We spent the rest of the night at home and made sandwiches for dinner. Maya ate hers slowly, her gaze distant. I attempted to strike up a conversation, but she wouldn't have it. We end up sitting on the couch together, my feet propped up on the coffee table, watching television. I'm channel surfing when I see something interesting.

"Hey, feature-length Steel Samurai documentary," I say brightly, turning to look at her.

She's sitting next to me, hands in her lap and staring at the television. But her eyes are glazed over, and she has an odd look on her face.

"Huh? What?" She says, blinking and turning towards me. "Oh, right. Yeah, that sounds good." She smiles wearily and turns back towards the TV. I raise the remote and turn it off, and she looks at me questioningly.

"Tell me what's bothering you," I say sternly.

Her face falls and her eyes drift downward. "It's nothing," she says quietly, "it's stupid."

"No it's not," I reply, removing my feet from the coffee table and leaning down to try and catch her gaze. "Just tell me."
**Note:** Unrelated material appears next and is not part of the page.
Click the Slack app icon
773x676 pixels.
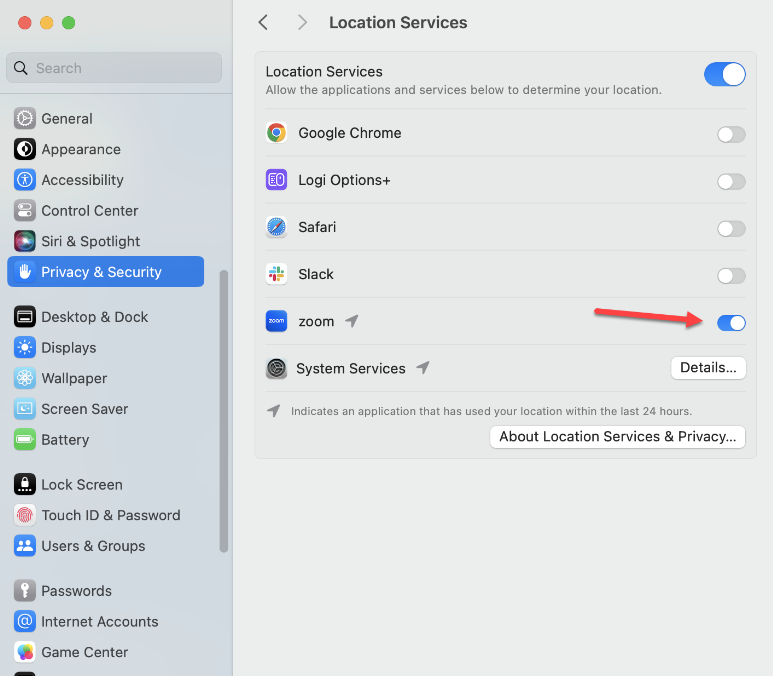tap(277, 274)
She takes a deep, shuddering breath. "It's just..." she looks up at me, then away. "I just realized today that I outlived my mother."

I blink. "She's...been dead since you were nineteen."
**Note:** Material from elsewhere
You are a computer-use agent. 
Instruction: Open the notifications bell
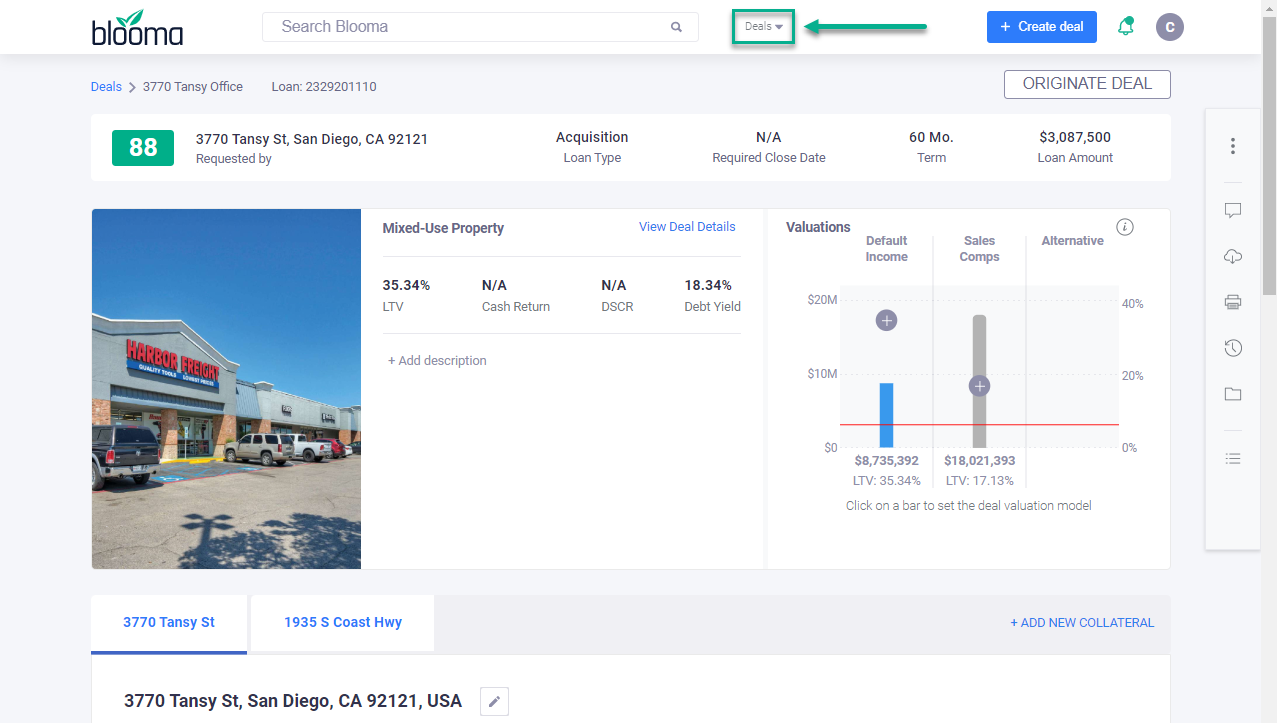pyautogui.click(x=1126, y=27)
"That's not what I meant. I mean...I saw the date of her birth and the date of her death on the gravestone and...she was forty nine when she died. I'm fifty now." She wipes away the beginnings of tears forming in her eyes. "It's stupid, I don't know why it's bothering me so much."

I say nothing. I just embrace her, hugging her as tight as I can. I hear her sniffle, feel her tears hit my shirt, see her back jump a little when she breaths in. I haven't seen her so troubled in years. Maya's been through so much in her life and she's grinned and beared it all. Sometimes I wonder if she bottles herself up around me, pretending to be happy when in reality she's hurting more deeply than I know. But I don't think she'd do that. She knows I'm here for her.
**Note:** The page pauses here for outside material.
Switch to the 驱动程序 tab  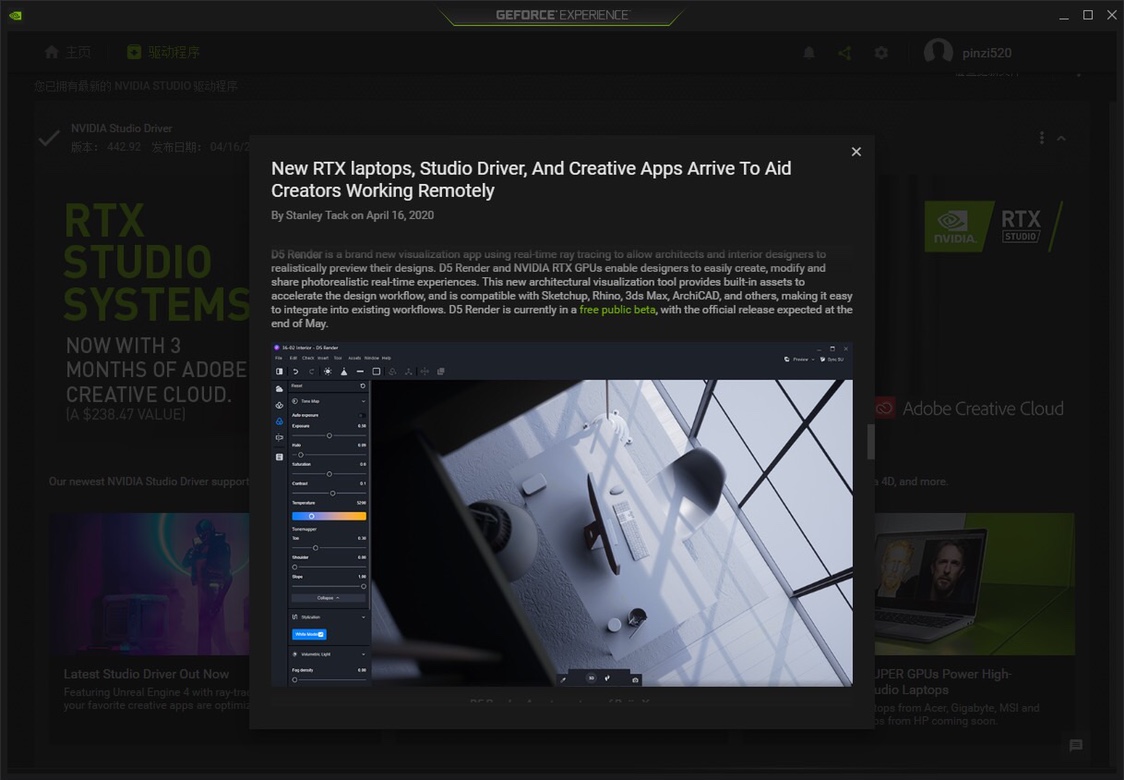point(163,52)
I decide to remind her in case she forgot. I pull away from the hug and look at her resolutely, distantly aware of the pain in my knuckle as I wipe a tear off her cheek.

"Maya," I say, "your feelings are not stupid, and any time you want to share them, I'm here."

She takes a breath as she raises a hand to cover mine. She smiles, genuinely this time. "Thank you, Nick," she says sadly. "I'll probably be sharing a lot of them over the next few days."

"It's okay," I say for lack of anything better, "If there's anything I can do to help, promise you'll tell me, okay?"

"I promise," she replies, smile growing wider. "You can start by putting on that Steel Samurai documentary."

For a long moment I just stare into her eyes. When we first met, I rarely understood Maya. I wasn't used to her whimsical personality or flights of fancy. I couldn't follow the strange trains of thought she had, powered by a logic entirely alien to me. Even years afterward, she often moved too fast for me, switching gears with an almost frightening pace. As I got older and (I'd like to think) wiser, I started to get used to her, but even then, there were times when she managed to surprise me with a comment out of left field. These days I'm rarely surprised by her, though I'm still not sure if that's because I understand her or if it's because I'm just so familiar with her.

Regardless, there are still times when she still amazes me in many different ways, whether she knows it or not.

We never get to bed. We end up falling asleep in each other's arms, feet propped on the coffee table, listening to Will Powers explain how the Method applies to robotic samurai.